17. The method of claim 16 where said extrusion process is comprised of the steps of providing dry and liquid ingredients to a conditioner to produce a conditioned stream of ingredients, passing said stream of conditioned ingredients into a cooking extruder to produce one or more streams of cooked or partially cooked material, cooling said streams of cooked or partially cooked material on a conveyor belt to produce a cooled material, passing said cooled material to a product densification extruder to provide said extrudate for passing through said dividing die orifices and said compressing die orifice.

18. The method of claim 17 where said dry ingredients are comprised of flour, wheat flour, corn flour, soy flour, gelatin, salt, wheat gluten, potassium chloride, potassium sorbate, cheese powder, emulsifiers, antioxidants, dyes, bleaching agents, and other ingredients commonly found in pet food products and combinations thereof.

19. The method of claim 16 where said liquid ingredients are comprised of steam, water, corn syrup, meat, propylene glycol, glycerin, acid, cheese flavor, fat, oil, dye, and other ingredients commonly found in pet food products and combinations thereof.

20. The method of claim 16 where said conditioned stream of ingredients reaches a temperature of at least about 160° F.

21. The method of claim 20 where said conditioned stream of ingredients reaches a temperature of at least about 200° F.

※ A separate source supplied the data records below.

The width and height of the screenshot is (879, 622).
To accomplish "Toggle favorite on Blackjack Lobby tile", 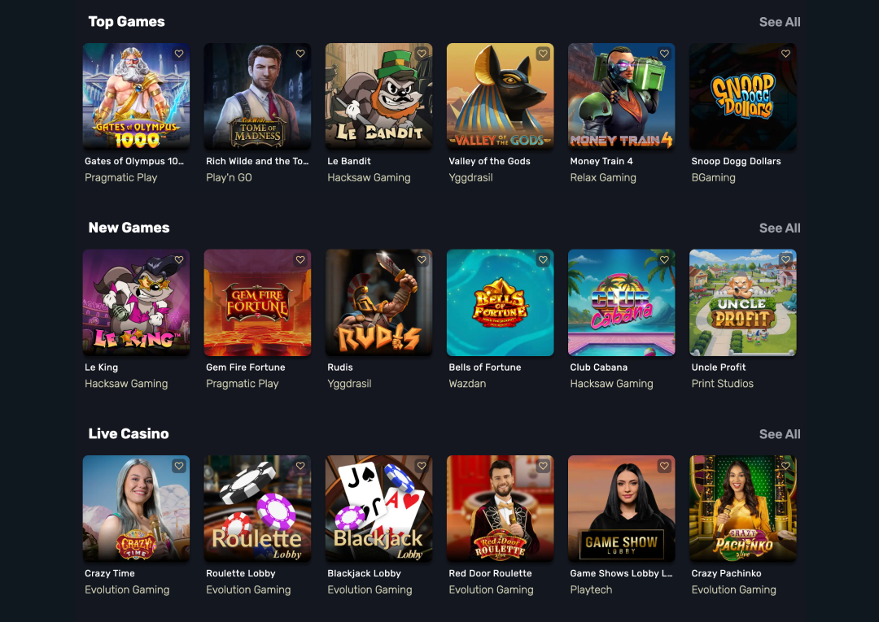I will [x=422, y=466].
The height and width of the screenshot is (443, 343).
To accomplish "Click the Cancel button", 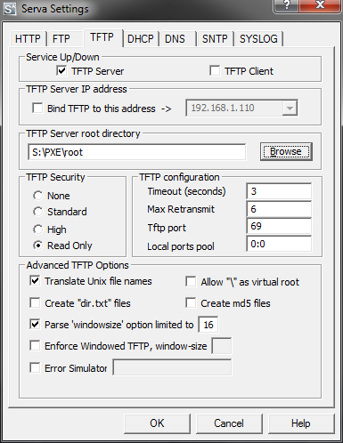I will pyautogui.click(x=229, y=423).
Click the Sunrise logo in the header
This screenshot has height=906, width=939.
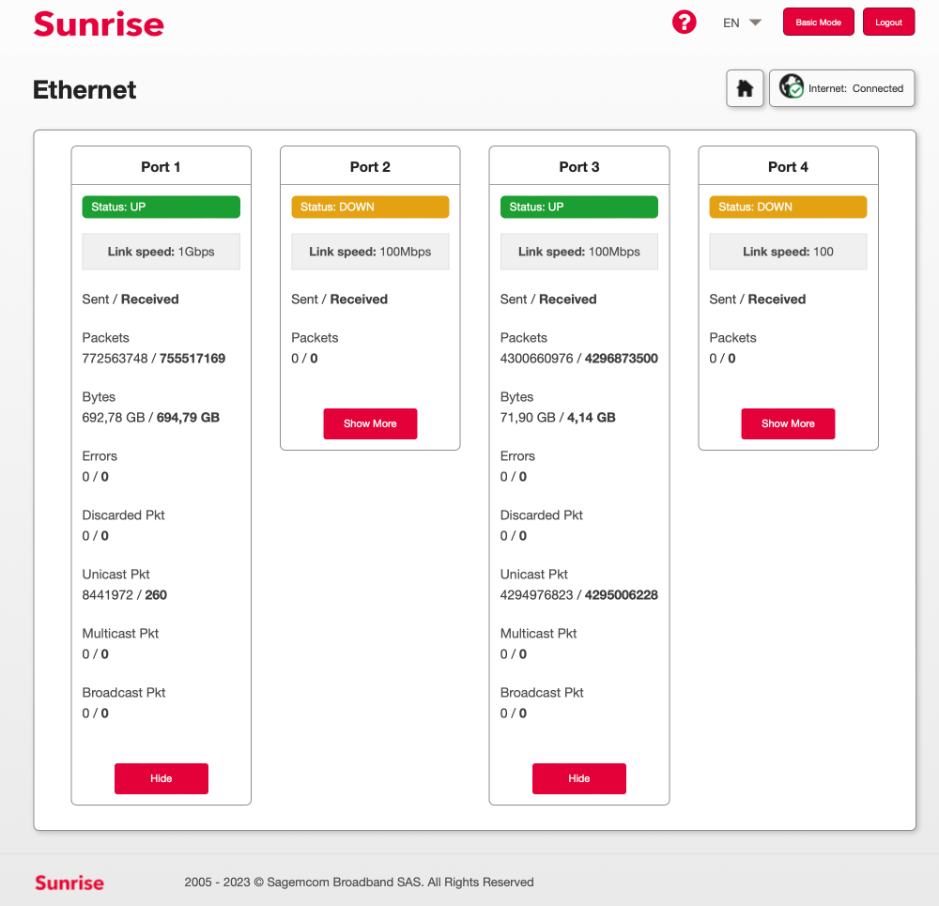coord(99,23)
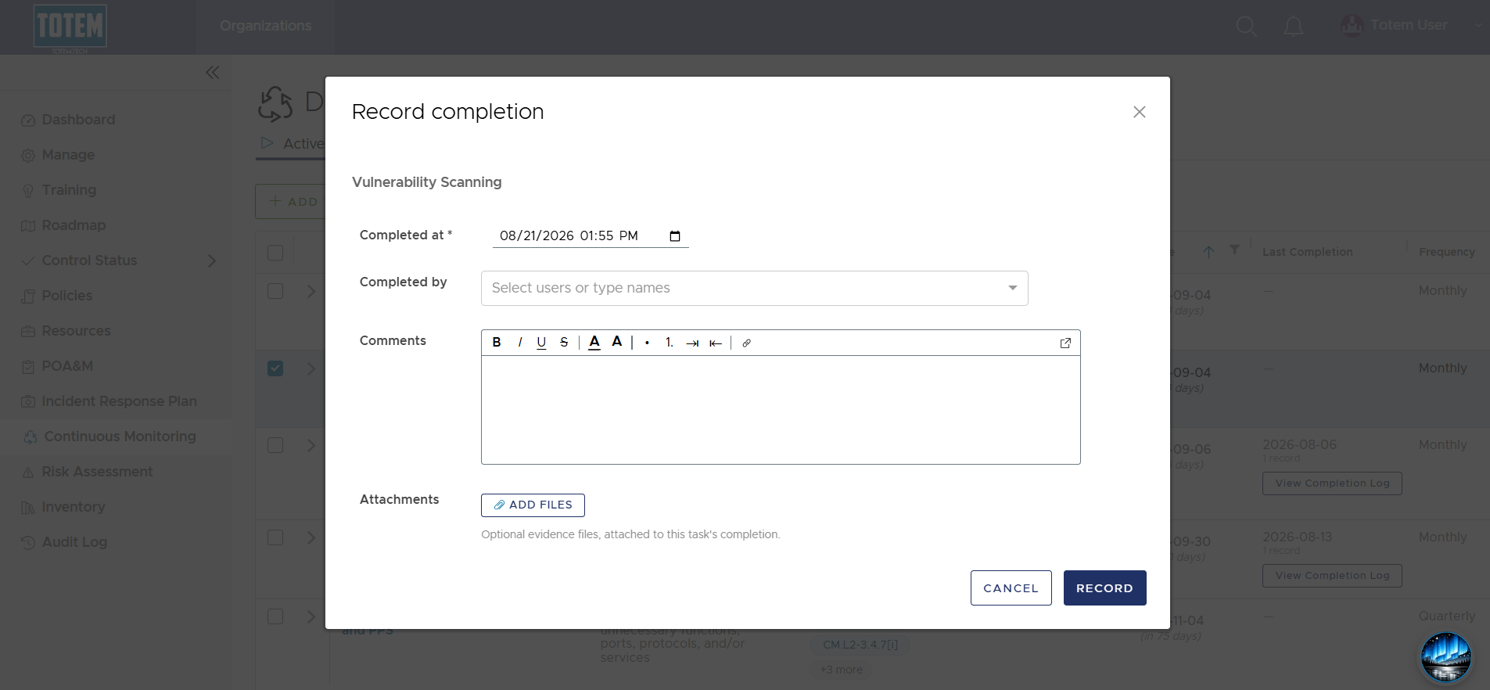Expand comments editor to fullscreen
The width and height of the screenshot is (1490, 690).
tap(1065, 343)
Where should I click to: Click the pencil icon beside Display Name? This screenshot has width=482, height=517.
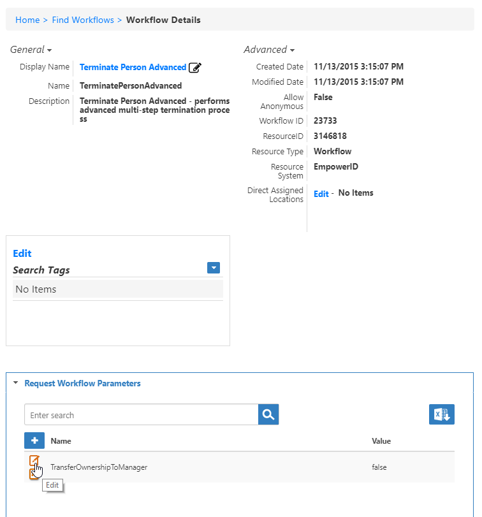[x=195, y=68]
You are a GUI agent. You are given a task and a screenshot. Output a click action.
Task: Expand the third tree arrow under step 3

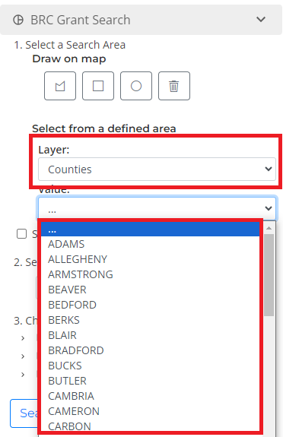(x=23, y=375)
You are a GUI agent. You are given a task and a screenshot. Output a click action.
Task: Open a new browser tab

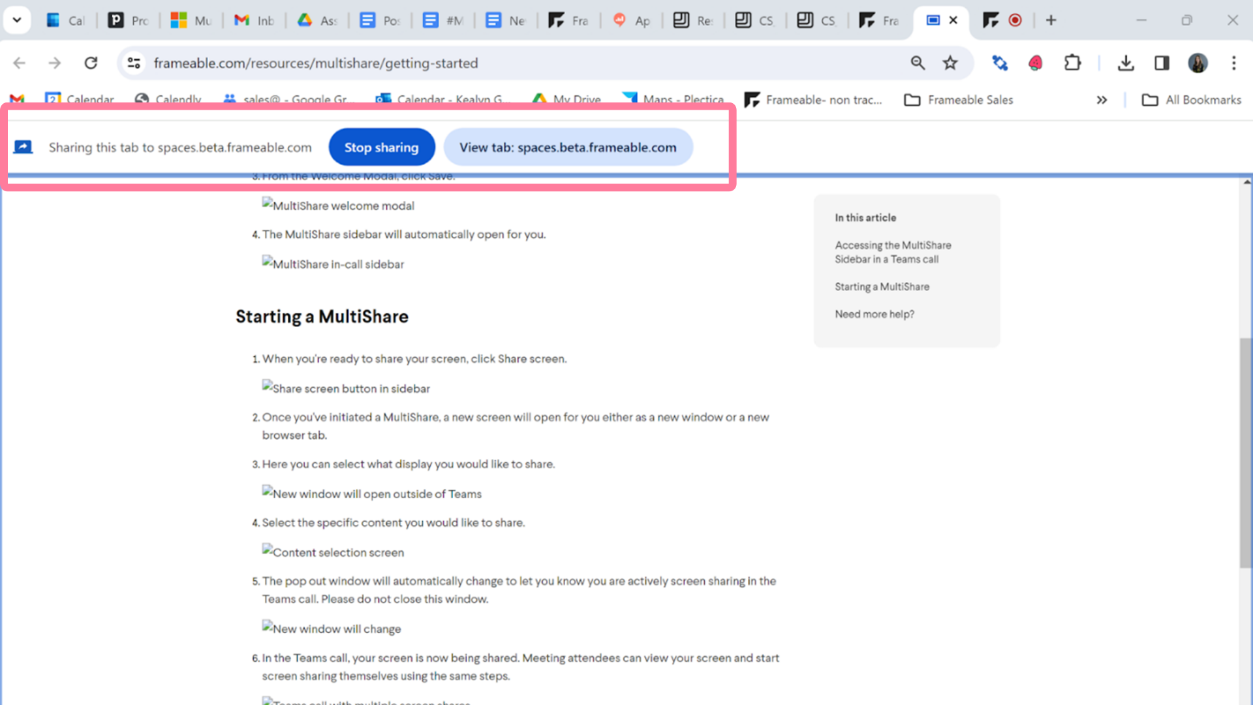click(1051, 20)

22. The method of claim 16 where said stream of cooked or partially cooked material reaches a temperature greater than about 212° F. within said cooking extruder and said stream of cooled materials reaches a temperature less than about 212° F. prior to introduction to said product densification extruder.

23. The method of claim 16 where said extrudate has a temperature less than about 212° F. when passed through said dividing die orifices and said compressing die orifice.

24. The method of claim 15 where said compressed bundle of conjoined strands is cut to a length.

25. The method of claim 24 where said length is from about 0.5 inch to about 12 inches.

26. The method of claim 25 where said length is from about 2 inches to about 6 inches.

27. The method of claim 26 where said length is from about 3.5 inches to about 3.8 inches.

28. The method of claim 16 where the ratio of said dividing die orifices to said compressing die orifices is from about 2 to about 30.

29. The method of claim 28 where the ratio of said dividing die orifices to said compressing die orifices is from about 8 to about 16.

30. The method of claim 29 where the ratio of said dividing die orifices to said compressing die orifices is about 12.

31. The method of claim 16 where said compressing die orifice has a first tapered section followed by a non-tapered section.

32. The method of claim 31 where said non-tapered section has a cross section in the direction of flow comprised of one or more common geometric shapes selected from the group comprised of circular, triangular, polygonal, and combinations thereof, where said cross section is completely bounded by a circle having a diameter dimension.

33. The method of claim 32 where said diameter dimension is from about 0.2 inch to about 1.8 inches.

34. The method of claim 33 where said diameter dimension is from about 0.4 inch to about 0.9 inch.

35. The method of claim 34 where said diameter dimension is about 0.625 inch.

36. The method of claim 16 where said distance from said dividing die orifices and said compressing die orifice is from about 0 inch to about 6 inches.

37. The method of claim 36 where said distance is from about 0 inch to about 1 inch.

38. The method of claim 37 where said distance is from about 0 inch to about 0.5 inch.